Leitsatz

1. Die sog. Umschaltklauseln des § 20 Abs. 2 und 3 AStG i.d.F. des Missbrauchsbekämpfungs- und Steuerbereinigungsgesetzes vom 21.12.1993 setzen die fiktive Steuerpflicht der Betriebsstätteneinkünfte nach Maßgabe der §§ 7ff. AStG voraus. Eine solche ist nicht gegeben, soweit eine Besteuerung nach §§ 7ff. AStG gegen die gemeinschaftsrechtlich verbürgten Grundfreiheiten verstößt.

2. Die §§ 7ff. AStG i.d.F. des Missbrauchsbekämpfungs- und Steuerbereinigungsgesetzes vom 21.12.1993 verstoßen gegen die in Art. 43 EG garantierte Niederlassungsfreiheit (Anschluss an die Urteile des EuGH vom 06.12.2007, C-298/05"Columbus Container Services", BFH/NV Beilage 2008, 100, BFH/PR 2008, 80 und vom 12.09.2006, C-196/04 "Cadbury Schweppes", BFH/NV Beilage 2007, 365, BFH/PR 2006, 458).

 

Normenkette

§§ 7ff., § 20 AStG a.F., § 8 Abs. 2, § 20 Abs. 2 AStG n.F., Art. 43, Art. 48 EG, Art. 7 Abs. 1, Art. 22 Abs. 2, Art. 23 Abs. 1 S. 1 Nr. 1 S. 1 DBA-Belgien

 

Sachverhalt

Columbus ist eine Kommanditgesellschaft ("Commanditaire Vennotschap") belgischen Rechts (BVBA & Co CV) mit Sitz in Belgien. Sie wurde im Streitjahr 1996 von der belgischen Steuerverwaltung als ein Koordinationszentrum i.S.d. Königlichen Verordnung Nr. 187 behandelt.

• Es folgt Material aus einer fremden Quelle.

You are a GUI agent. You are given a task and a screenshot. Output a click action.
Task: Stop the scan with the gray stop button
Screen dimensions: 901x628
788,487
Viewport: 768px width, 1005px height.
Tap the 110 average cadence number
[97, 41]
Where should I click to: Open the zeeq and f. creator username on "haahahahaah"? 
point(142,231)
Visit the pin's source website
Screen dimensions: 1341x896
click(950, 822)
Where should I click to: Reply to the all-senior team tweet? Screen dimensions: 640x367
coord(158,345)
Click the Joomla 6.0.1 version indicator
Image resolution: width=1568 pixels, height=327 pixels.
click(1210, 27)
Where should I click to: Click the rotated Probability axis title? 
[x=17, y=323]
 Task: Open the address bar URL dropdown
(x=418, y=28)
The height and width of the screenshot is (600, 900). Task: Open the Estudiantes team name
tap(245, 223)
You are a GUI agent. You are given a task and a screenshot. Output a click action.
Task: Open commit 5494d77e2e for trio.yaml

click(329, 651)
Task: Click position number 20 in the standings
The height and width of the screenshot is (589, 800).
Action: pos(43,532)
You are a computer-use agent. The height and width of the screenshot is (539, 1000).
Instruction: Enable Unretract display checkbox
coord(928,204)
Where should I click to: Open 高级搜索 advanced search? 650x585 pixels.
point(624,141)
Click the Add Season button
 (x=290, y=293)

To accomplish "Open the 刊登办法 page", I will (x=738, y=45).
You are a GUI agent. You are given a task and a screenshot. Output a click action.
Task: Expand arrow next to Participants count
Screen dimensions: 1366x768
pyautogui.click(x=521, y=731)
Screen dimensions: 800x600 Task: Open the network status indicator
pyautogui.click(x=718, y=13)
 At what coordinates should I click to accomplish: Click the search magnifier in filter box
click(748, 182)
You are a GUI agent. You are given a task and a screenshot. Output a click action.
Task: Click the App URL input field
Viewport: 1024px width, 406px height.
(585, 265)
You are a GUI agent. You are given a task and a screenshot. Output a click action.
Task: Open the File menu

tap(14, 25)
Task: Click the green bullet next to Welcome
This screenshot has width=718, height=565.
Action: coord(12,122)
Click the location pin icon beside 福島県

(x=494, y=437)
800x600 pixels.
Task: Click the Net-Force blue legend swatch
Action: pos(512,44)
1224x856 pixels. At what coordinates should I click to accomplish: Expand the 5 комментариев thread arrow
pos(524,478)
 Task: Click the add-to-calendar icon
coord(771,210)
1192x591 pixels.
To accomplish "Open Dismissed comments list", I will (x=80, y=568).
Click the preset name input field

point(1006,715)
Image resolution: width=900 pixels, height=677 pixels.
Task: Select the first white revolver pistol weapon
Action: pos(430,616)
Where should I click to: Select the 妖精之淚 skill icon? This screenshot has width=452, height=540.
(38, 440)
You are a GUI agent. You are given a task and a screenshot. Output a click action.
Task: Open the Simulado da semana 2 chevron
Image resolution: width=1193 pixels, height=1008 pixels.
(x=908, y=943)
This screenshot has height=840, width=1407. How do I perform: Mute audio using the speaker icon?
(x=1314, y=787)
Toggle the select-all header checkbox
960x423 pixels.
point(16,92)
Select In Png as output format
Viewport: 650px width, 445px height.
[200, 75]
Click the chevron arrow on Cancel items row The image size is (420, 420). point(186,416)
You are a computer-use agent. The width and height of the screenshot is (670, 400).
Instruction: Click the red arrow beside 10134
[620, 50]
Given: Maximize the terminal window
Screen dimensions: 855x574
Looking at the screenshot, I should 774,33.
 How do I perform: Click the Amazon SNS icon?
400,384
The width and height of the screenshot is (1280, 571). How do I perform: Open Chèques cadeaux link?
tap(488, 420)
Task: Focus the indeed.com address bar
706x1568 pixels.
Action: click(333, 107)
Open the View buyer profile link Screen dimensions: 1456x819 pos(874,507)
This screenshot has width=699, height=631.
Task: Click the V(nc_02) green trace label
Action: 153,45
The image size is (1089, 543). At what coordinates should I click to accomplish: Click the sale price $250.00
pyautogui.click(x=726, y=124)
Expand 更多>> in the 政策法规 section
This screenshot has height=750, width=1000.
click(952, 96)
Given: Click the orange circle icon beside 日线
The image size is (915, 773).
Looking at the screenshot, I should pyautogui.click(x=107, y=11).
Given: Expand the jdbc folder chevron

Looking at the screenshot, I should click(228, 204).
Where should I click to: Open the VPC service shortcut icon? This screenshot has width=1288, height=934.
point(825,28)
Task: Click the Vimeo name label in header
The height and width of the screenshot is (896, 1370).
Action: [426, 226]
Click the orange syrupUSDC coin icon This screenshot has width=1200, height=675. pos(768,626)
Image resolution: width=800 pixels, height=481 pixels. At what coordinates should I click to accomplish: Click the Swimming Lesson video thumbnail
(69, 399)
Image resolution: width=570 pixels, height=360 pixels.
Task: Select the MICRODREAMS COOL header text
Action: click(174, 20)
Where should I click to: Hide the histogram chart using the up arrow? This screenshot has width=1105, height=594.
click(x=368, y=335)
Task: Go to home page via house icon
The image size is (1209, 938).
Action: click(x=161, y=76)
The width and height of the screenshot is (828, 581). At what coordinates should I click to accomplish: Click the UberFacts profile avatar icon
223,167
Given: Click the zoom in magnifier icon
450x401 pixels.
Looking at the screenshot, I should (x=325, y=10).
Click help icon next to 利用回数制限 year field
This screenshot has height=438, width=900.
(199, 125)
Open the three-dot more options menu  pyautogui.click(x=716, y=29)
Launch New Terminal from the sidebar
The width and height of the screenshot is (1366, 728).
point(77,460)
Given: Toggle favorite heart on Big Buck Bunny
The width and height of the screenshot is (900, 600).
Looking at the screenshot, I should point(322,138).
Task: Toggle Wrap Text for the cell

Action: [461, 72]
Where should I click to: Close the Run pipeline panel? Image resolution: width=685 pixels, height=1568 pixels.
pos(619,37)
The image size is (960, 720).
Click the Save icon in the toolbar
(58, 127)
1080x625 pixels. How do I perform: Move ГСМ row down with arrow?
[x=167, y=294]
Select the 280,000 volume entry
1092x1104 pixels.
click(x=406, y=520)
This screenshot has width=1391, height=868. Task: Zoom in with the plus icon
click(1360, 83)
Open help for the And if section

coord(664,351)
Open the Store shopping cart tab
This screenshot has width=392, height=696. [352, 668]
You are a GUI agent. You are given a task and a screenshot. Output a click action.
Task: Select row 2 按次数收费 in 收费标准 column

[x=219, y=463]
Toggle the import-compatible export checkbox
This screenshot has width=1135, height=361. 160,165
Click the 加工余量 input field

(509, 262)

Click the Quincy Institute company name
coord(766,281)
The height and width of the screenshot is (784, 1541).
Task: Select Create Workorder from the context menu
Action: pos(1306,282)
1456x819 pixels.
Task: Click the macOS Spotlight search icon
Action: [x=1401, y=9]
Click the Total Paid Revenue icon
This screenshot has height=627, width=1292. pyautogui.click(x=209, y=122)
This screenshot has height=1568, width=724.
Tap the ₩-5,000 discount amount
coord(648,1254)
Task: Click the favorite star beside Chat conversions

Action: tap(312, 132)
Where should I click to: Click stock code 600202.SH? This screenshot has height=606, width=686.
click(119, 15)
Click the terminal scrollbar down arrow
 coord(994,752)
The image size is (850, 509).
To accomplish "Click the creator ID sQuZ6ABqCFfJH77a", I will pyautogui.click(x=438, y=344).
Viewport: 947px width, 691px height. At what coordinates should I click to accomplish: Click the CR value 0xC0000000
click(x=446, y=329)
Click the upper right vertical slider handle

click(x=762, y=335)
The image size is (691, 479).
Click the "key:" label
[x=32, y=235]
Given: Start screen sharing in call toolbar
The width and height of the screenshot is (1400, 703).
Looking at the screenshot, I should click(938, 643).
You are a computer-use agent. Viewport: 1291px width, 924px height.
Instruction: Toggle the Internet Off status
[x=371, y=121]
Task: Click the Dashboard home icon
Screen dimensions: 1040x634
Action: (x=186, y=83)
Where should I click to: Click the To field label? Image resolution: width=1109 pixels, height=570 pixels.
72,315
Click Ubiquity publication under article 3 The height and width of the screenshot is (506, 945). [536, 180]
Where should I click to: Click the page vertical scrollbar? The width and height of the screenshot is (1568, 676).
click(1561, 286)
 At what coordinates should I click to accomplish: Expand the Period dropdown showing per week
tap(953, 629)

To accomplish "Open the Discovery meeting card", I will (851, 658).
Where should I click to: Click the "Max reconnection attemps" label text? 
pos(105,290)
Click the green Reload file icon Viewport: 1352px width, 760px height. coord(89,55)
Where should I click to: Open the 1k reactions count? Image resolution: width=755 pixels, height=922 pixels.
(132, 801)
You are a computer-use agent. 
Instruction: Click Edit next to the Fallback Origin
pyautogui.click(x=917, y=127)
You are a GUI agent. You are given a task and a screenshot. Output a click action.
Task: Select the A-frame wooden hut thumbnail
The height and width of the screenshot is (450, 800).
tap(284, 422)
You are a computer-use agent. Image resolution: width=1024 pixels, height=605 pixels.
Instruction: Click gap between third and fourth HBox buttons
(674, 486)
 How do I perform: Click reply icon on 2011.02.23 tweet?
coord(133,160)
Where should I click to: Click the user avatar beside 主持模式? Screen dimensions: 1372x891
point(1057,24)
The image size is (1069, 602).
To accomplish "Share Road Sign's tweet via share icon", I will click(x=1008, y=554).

Gesellschafter der Klägerin waren im Streitjahr acht in Deutschland ansässige Angehörige derselben Familie mit einem Anteil von jeweils 10 % und eine deutsche Personengesellschaft, deren Anteile ebenfalls Mitgliedern dieser Familie gehörten, mit 20 % In der Gesellschafterversammlung wurden alle Anteilsinhaber durch dieselbe Person vertreten.

Die Klägerin gehört zu einer Unternehmensgruppe. Ihr Gesellschaftszweck war im Streitjahr die Koordinierung der Aktivitäten dieser Gruppe, u.a. die Zentralisierung der finanziellen Transaktionen und der Buchführung, die Finanzierung der Liquidität der Tochtergesellschaften oder Zweigniederlassungen, die elektronische Datenverarbeitung sowie Werbe- und Marketingaktivitäten. Ihre wirtschaftliche Tätigkeit bestand im Wesentlichen in der Verwaltung von Kapitalanlagen i.S.v. § 10 Abs. 6 S. 2 AStG a.F. Durch diese Verwaltungstätigkeit erzielte sie im Streitjahr Einkünfte aus Gewerbebetrieb sowie sonstige Einkünfte.

Die belgische Steuerverwaltung besteuerte den von der Klägerin tatsächlich erzielten Gewinn im Streitjahr zu dem für Koordinationszentren geltenden Steuersatz, der sich konkret auf weniger als 30 % belief.

Das FA stellte die Einkünfte der als Kapitalanlagegesellschaft i.S.v. § 10 Abs. 6 S. 2 AStG a.F. behandelten Klägerin auf der Grundlage von § 20 Abs. 2 AStG a.F. gesondert und einheitlich fest. Er qualifizierte dabei die sonstigen Einkünfte der Klägerin als steuerfrei, aber dem Progressionsvorbehalt unterliegend. Die Einkünfte aus Gewerbebetrieb bezog das FA – unter Anrechnung der darauf in Belgien erhobenen Steuer – in die Bemessungsgrundlage der Steuer ein. Zugleich stellte das FA den Einheitswert des Betriebsvermögens auf den 01.01.1996 fest und bezog dabei das Vermögen der Klägerin nach Maßgabe von § 20 Abs. 3 AStG a.F. ein.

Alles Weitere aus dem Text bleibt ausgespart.